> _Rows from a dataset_
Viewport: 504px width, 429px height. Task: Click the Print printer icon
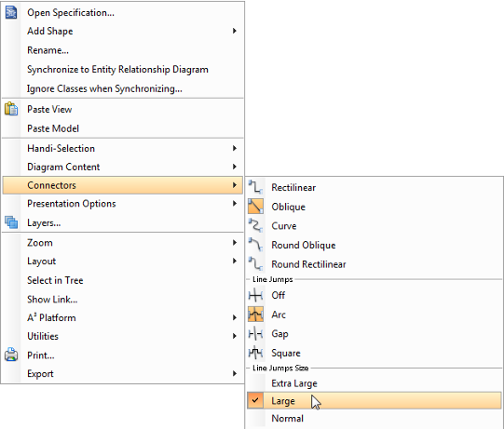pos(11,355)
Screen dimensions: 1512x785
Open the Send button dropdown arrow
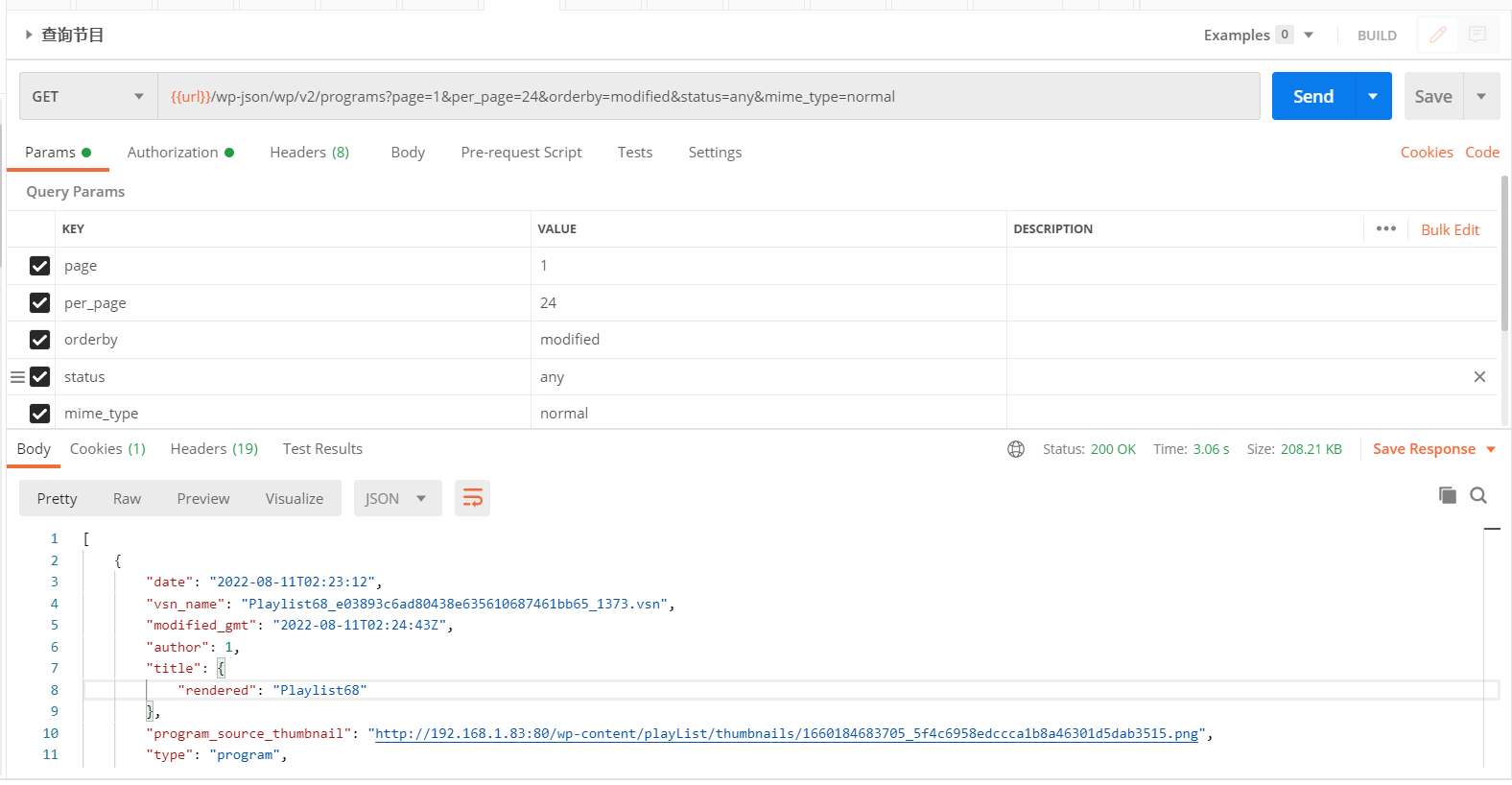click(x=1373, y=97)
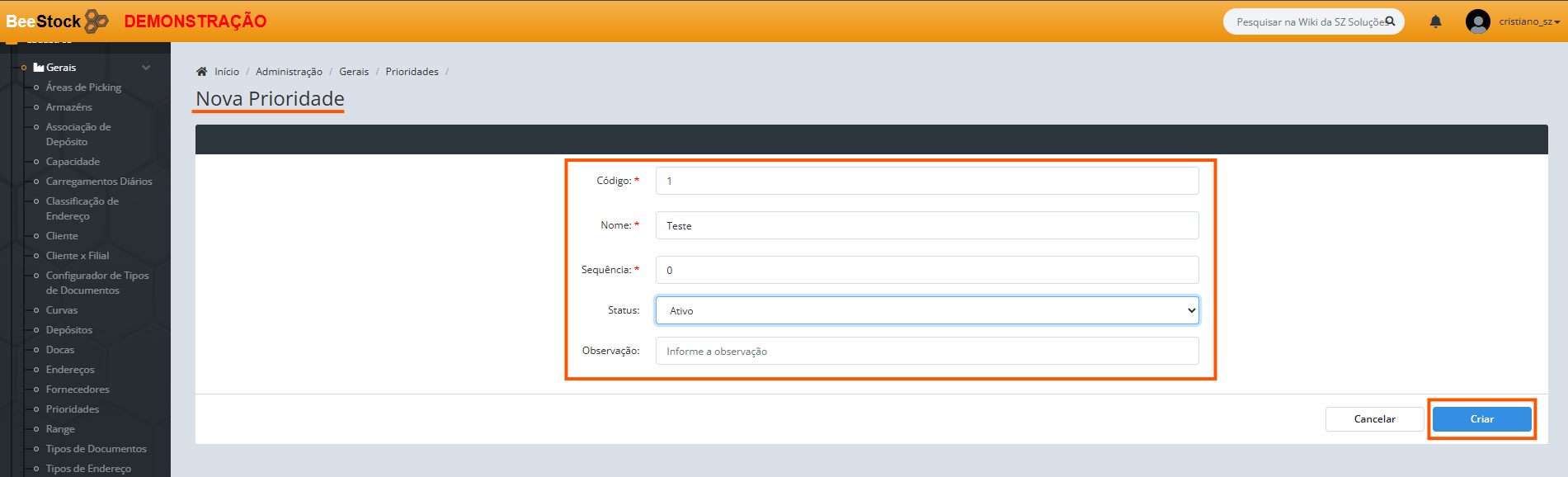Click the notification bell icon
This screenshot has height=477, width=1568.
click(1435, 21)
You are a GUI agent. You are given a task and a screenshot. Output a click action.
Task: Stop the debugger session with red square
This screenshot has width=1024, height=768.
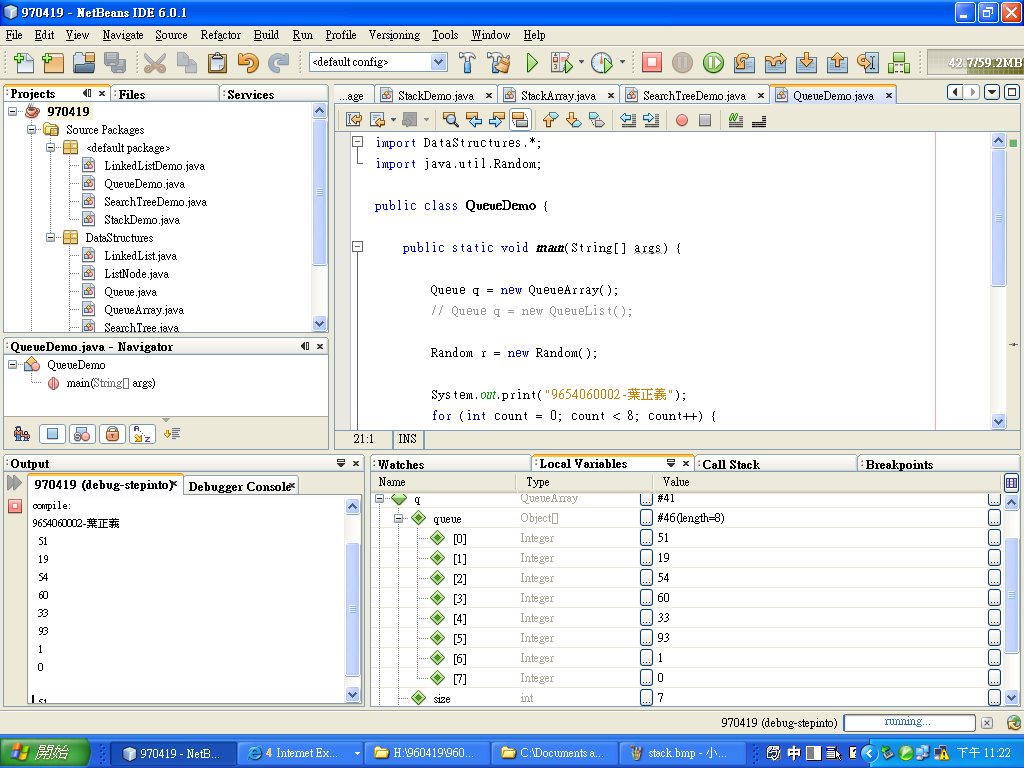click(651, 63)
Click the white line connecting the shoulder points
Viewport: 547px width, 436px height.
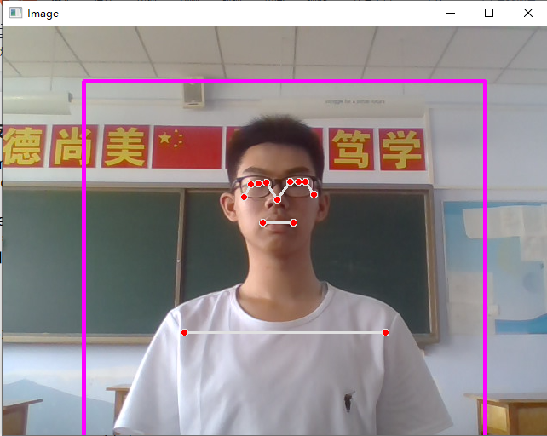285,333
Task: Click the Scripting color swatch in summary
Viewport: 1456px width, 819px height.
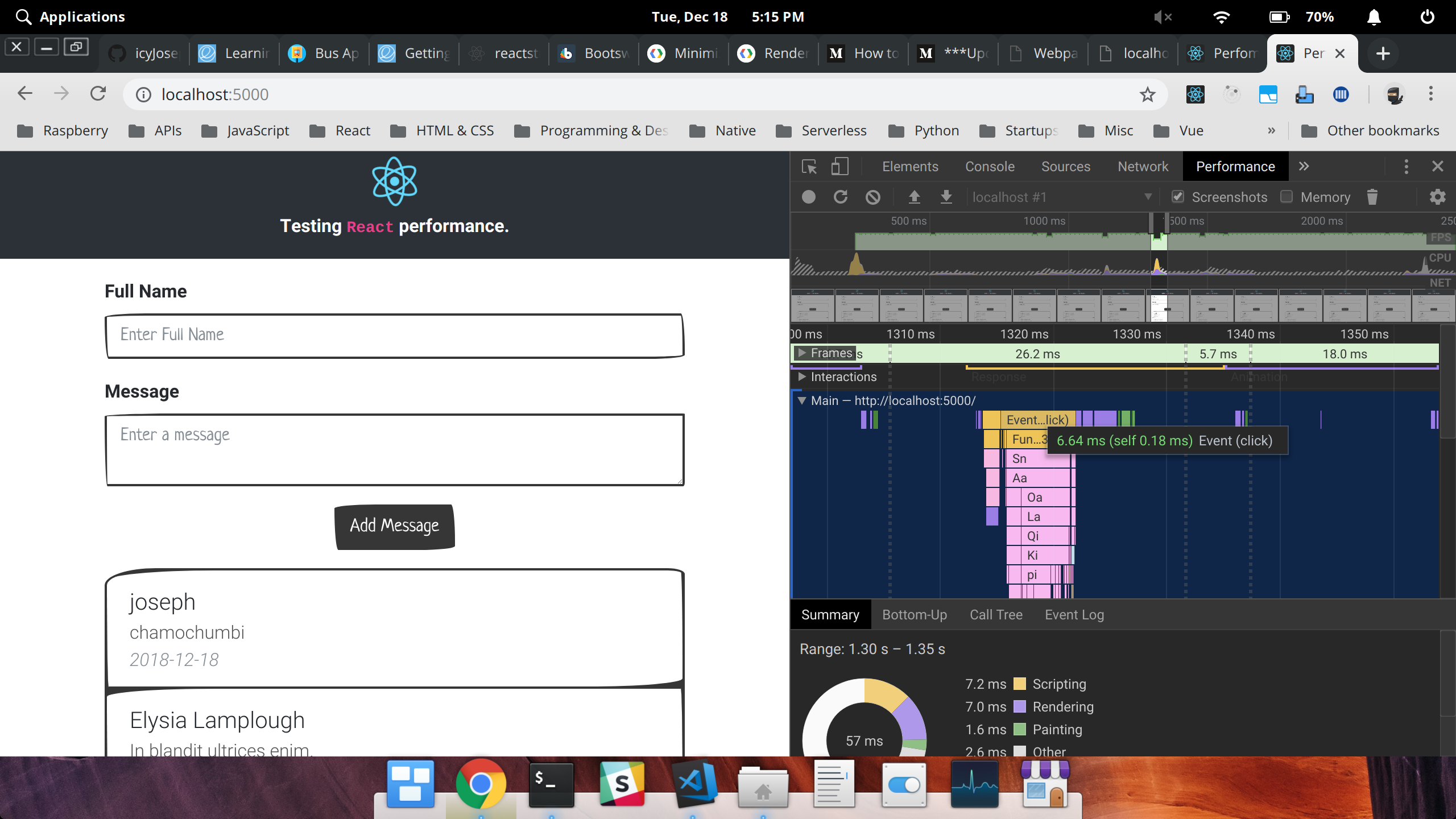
--
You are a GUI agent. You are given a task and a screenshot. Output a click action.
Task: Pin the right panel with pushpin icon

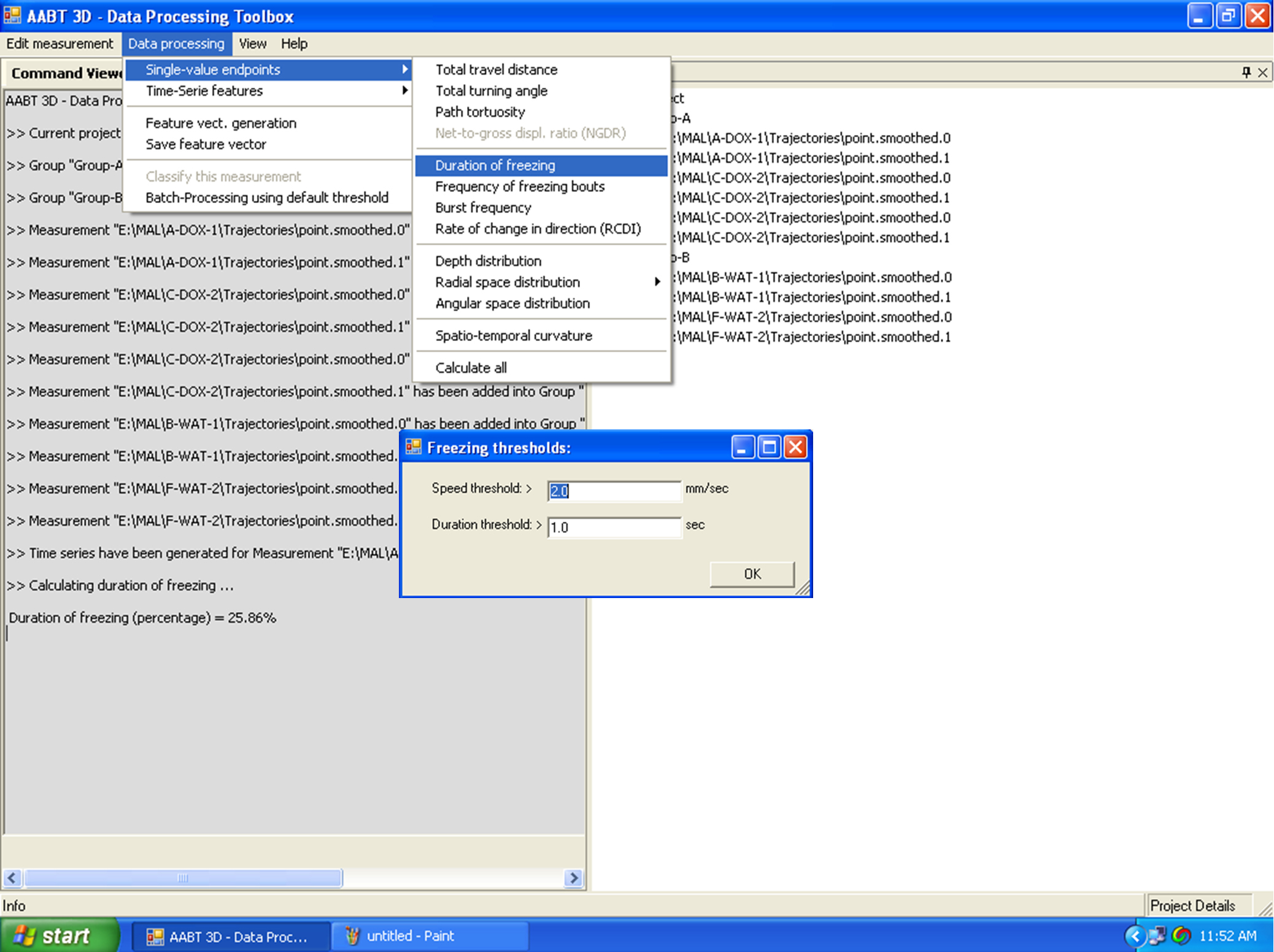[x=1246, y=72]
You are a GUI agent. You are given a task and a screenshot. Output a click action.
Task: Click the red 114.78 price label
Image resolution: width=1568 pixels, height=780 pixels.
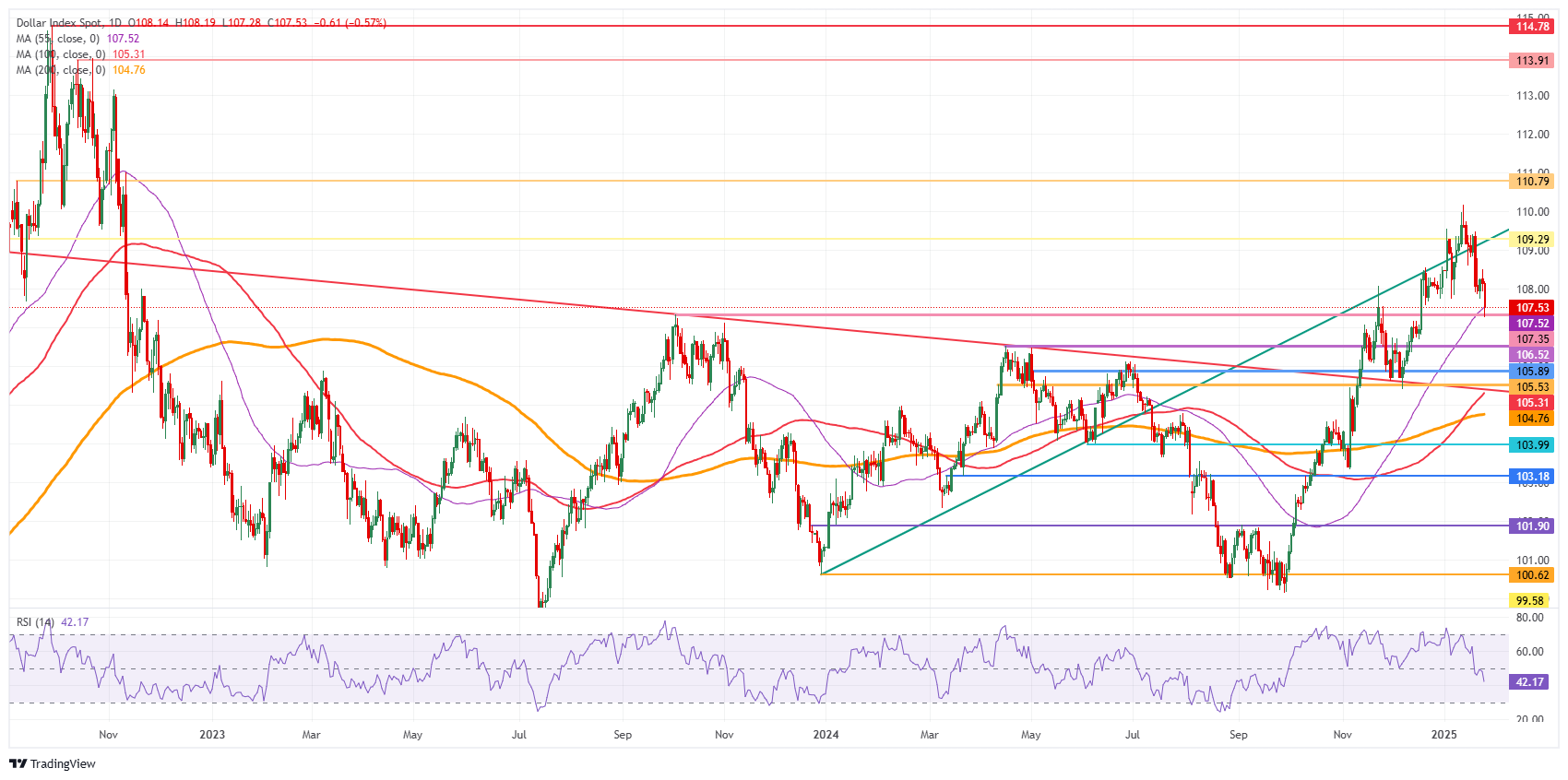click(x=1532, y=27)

> _PROBLEM DETAILS_
Write out again the stretch of the data above, from the line containing "Viewport: 504px width, 429px" through the line containing "click(1435, 21)". Omit the pictures.

> _FINAL RESULT_
Viewport: 504px width, 429px height. Task: Click the Print printer icon
pos(11,355)
Screen dimensions: 1512x785
Open the Send button dropdown arrow
click(x=1373, y=97)
Click the notification bell icon
This screenshot has height=477, width=1568.
click(1435, 21)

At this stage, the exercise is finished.